Ciertamente, se trata de que el Vaticano “cuente” al mundo sus supuestos errores. Que cuente la verdadera verdad sobre el silencio a unos de los mayores crímenes de lesa humanidad: el abuso sexual a niños y niñas. Ha guardado, por ejemplo, un carismático silencio sobre la sistemática violación a niñas y niños en las favelas de Río y Sao Paulo por parte de sacerdotes y teólogos.

Pero no viene  por nada de esto. Viene porque el catolicismo, que es eminentemente occidental, está en bancarrota en Europa. Parecería que la Europa de la postguerra dejó de lado los dogmas de la religión que no explican el hambre y la violencia en África, por ejemplo. De hecho, ya se habla de una Europa agnóstica preocupada por realidades cada vez más complejas como las de la seguridad, la libertad, la economía, la justicia y el desarrollo, la guerra y la paz. 

Hay sociólogos europeos que no dudan en afirmar el declive acelerado del cristianismo europeo ha sido sustituido por otras preocupaciones mucho más existenciales y fácticas. “La religión languidece ante el avance del secularismo y Dios es desalojado de la plaza pública con una mezcla de impaciencia y de bochorno”. ¿Solo pesimismo de la vieja Europa que se hizo con la imposición de la fe y sus contradicciones? Quizás sea una buena opción por lo social, política y éticamente válido. 

¿Y las Américas? Estados Unidos es un hervidero de nuevas ideologías y una mezcolanza de creencias y de actitudes religiosas. Allí las religiones se inventan y se imponen al ritmo de las estrategias que sirven para la explotación social y económica. Estos movimientos dan cuenta de cierta banalidad tanto en las actitudes ante lo religioso como ante los objetos de la fe en sí. Los nuevos movimientos religiosos son más claramente que nunca asunto de negocio rentable y no precisamente de ese espacio de supuesta trascendencia comprometido por lo general en toda religión.

Luego de siglos de una fe ceremonial y ritualística, las iglesias se han vaciado y lo poco que queda sigue formando parte de la sociología y antropología del rito contemporáneo del acontecimiento. Las ceremonias bautismales y matrimoniales probablemente constituyan los espacios en los que mejor se evidencie la reducción de la fe a la ritualística social.

El Papa Francisco, jesuita y sudamericano, lo sabe muy bien. Él trabajó con grupos marginales, por preferencia personal y también porque quizás ahí podía hallar la fe perdida en la batahola de ideas y necesidades de un mundo absolutamente inestable, inescrupuloso y hecho por y para el hedonismo. De la pobre iglesia de barrio pasó al boato absoluto de El Vaticano. ¿Qué hace para ser fiel al hombre de la barriada de Buenos Aires?

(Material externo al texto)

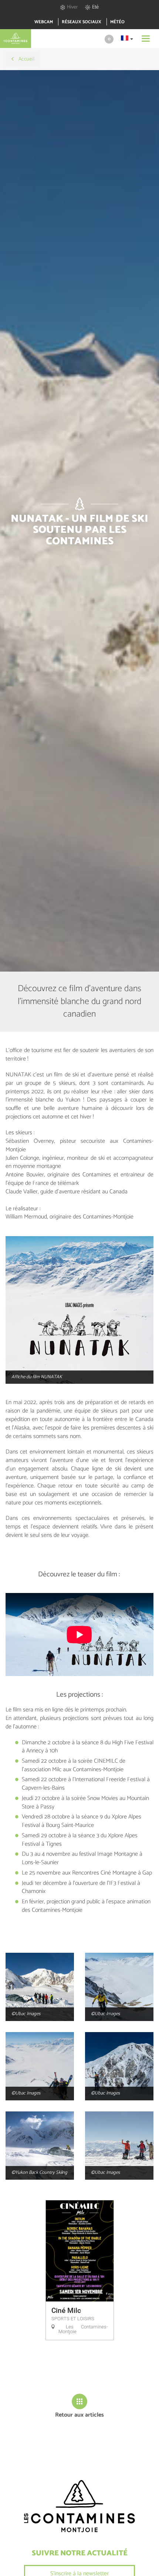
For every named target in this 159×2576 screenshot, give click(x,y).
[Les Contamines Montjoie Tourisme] (79, 2506)
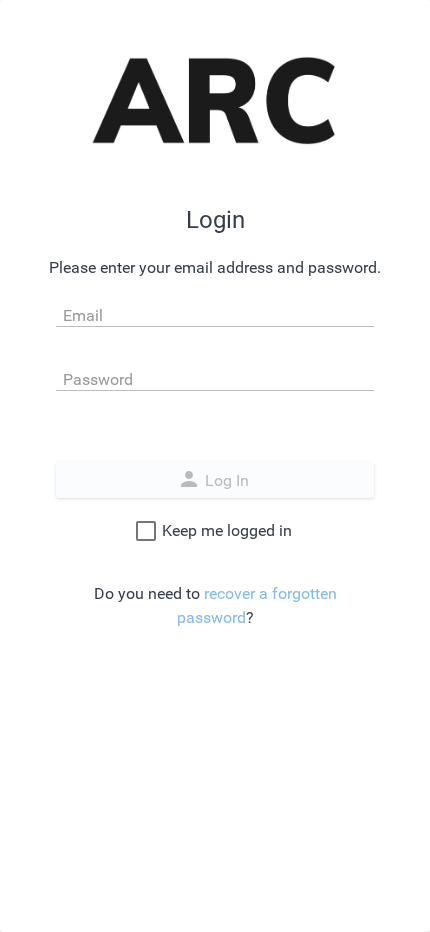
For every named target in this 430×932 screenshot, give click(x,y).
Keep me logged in (227, 530)
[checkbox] (146, 531)
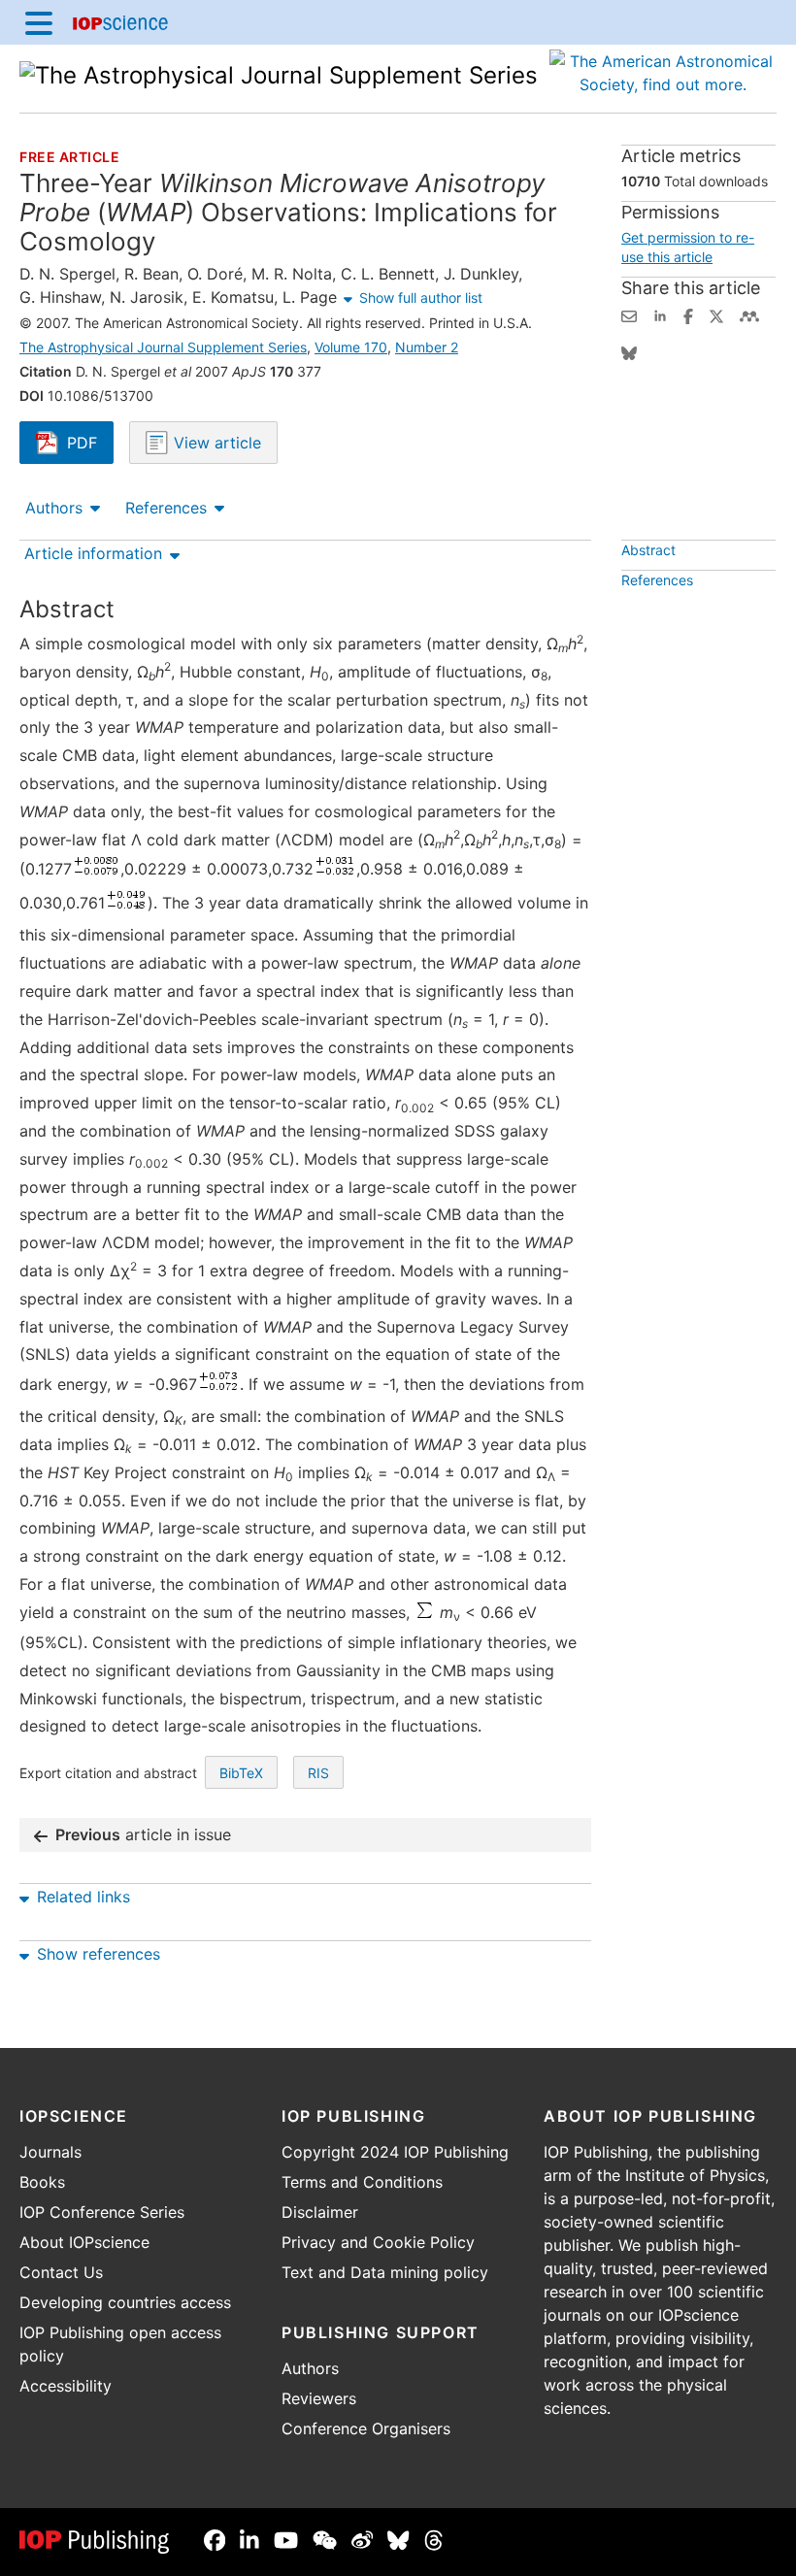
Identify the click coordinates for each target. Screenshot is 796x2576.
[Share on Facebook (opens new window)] (688, 314)
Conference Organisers (366, 2428)
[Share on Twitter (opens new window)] (716, 314)
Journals (50, 2152)
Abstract (648, 550)
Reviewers (319, 2398)
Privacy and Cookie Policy (378, 2242)
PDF (90, 444)
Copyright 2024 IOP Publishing (395, 2152)
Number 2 (426, 347)
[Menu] (38, 22)
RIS (318, 1773)
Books (42, 2182)
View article (215, 442)
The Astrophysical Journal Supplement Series (163, 347)
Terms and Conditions (362, 2182)
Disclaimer (320, 2212)
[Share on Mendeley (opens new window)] (749, 314)
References (166, 507)
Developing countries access (125, 2302)
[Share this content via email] (629, 314)
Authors (54, 507)
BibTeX (241, 1773)
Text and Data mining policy (385, 2272)
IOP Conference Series (101, 2212)
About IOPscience (84, 2242)
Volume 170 (351, 347)
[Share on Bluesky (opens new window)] (629, 351)
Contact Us (61, 2272)
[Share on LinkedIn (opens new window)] (660, 314)
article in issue (143, 1834)
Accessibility (65, 2385)
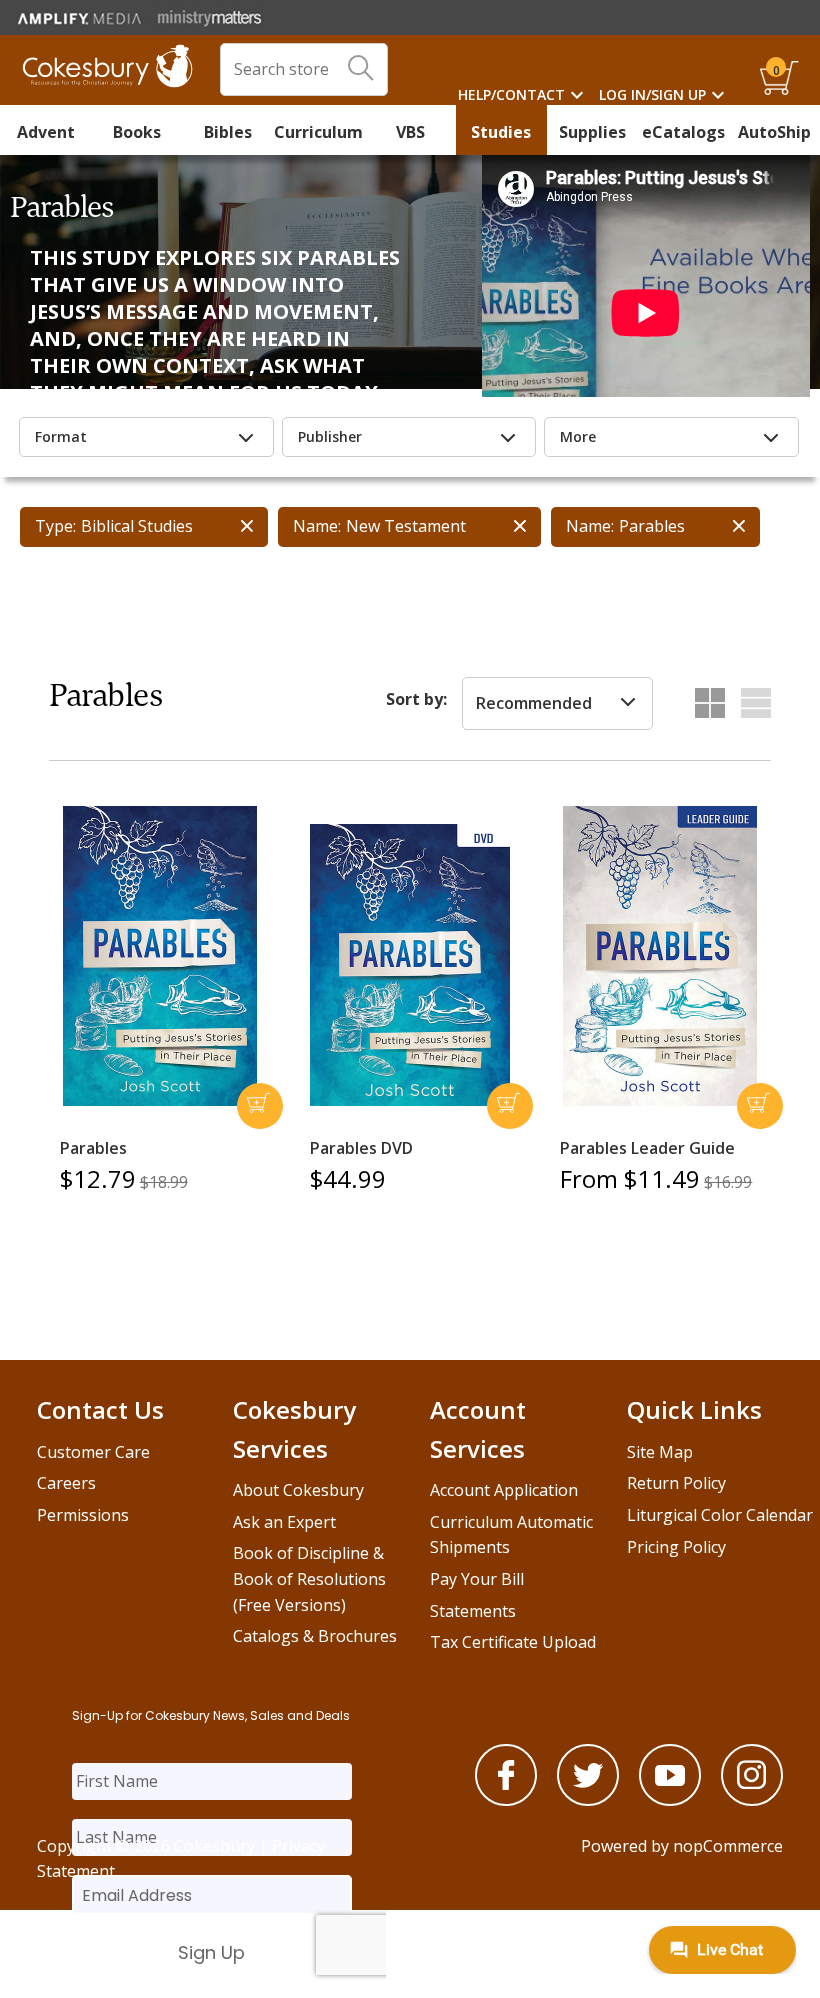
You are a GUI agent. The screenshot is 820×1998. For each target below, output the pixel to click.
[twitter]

En las Américas se hacen cada vez más evidentes las contradicciones sociales y religiosas. Ya no se puede predicar a los pobres el advenimiento del paraíso para después de la muerte. El cielo y el infierno son aquí y ahora. Las violencias sociales, políticas y económicas ya no se resuelven con la fe sino con veraces y sostenidas políticas públicas. 

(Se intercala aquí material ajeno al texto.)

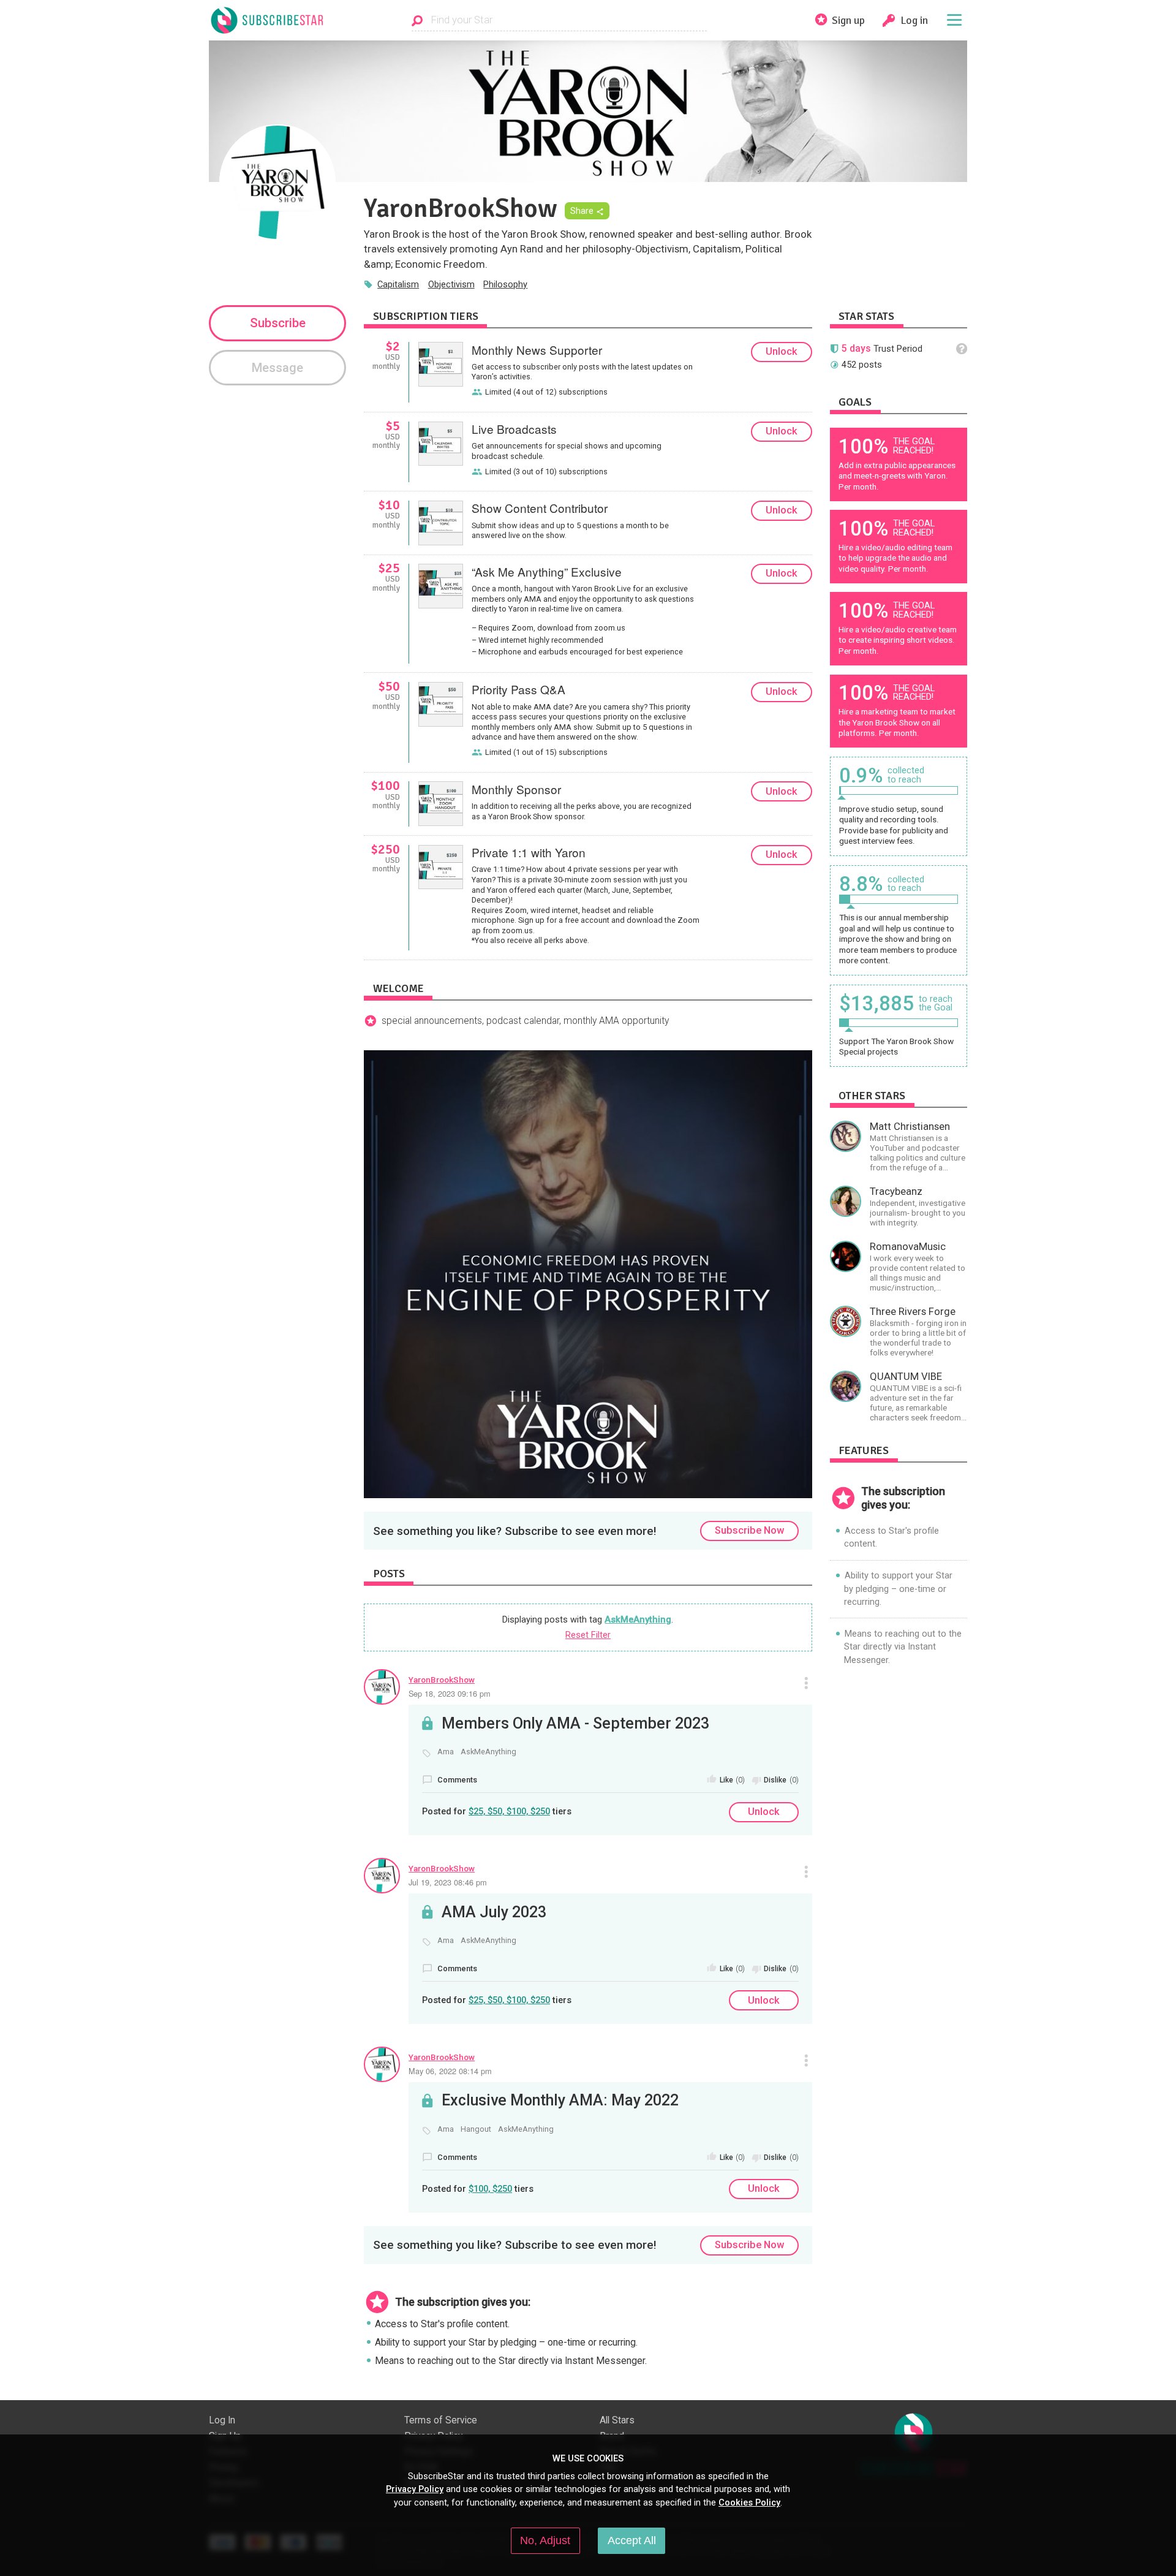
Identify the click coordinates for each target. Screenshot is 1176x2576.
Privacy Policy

Seguramente el Papa Francisco no viene a que lo aclamen las multitudes, pues ya no pertenece a ese poder que se sostiene en la fatuidad de las aclamaciones de las masas. ¿Querrá, acaso, decir al pueblo que él sí tiene la compañía de Jesús? ¿Cómo decirlo a estos pueblos andinos explotados por ideologías destinadas a sostener las bienaventuranzas de los poderes omnímodos?